» PROBLEMS TO SOLVE:
a – In the passage below about the Nigerian Stock Exchange, copy word for word the stretch from "Some financial experts" through "here nor there.".
b – According to the passage below about the Nigerian Stock Exchange, what position does Ndubisi Nwokoma hold?

(Beginning of EXERCISE PASSAGE)

Some financial experts on Monday attributed the incessant lull on the Nigerian Stock Exchange (NSE) to various economic dislocations in the country. The financial experts, who spoke to Newsmen in separate interviews in Lagos, noted that uncertainties in the economy were discouraging investors from investing in the market.
Ndubisi Nwokoma, a Professor of Economics, University of Lagos, said that economic dislocations such as high debt service, budget deficit and insecurity were affecting investors’ confidence in the equities market.
“The fundamentals of the economy is not right, there are so many issues about uncertainty in the economy. People don’t know where the direction of the economy is and the debt burden is very high.
“Government is finding it difficult to run the budget even this year’s budget is neither here nor there.
“The level of debt service is very high, the revenue is not realistic and it’s not something you can bank on.

(End of EXERCISE PASSAGE)
(Beginning of DATASET EXCERPT)

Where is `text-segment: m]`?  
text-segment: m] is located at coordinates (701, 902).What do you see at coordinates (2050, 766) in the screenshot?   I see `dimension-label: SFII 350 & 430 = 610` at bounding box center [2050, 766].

(End of DATASET EXCERPT)

» ANSWERS IN ORDER:
a –
Some financial experts on Monday attributed the incessant lull on the Nigerian Stock Exchange (NSE) to various economic dislocations in the country. The financial experts, who spoke to Newsmen in separate interviews in Lagos, noted that uncertainties in the economy were discouraging investors from investing in the market.
Ndubisi Nwokoma, a Professor of Economics, University of Lagos, said that economic dislocations such as high debt service, budget deficit and insecurity were affecting investors’ confidence in the equities market.
“The fundamentals of the economy is not right, there are so many issues about uncertainty in the economy. People don’t know where the direction of the economy is and the debt burden is very high.
“Government is finding it difficult to run the budget even this year’s budget is neither here nor there.

b – He is a Professor of Economics at the University of Lagos.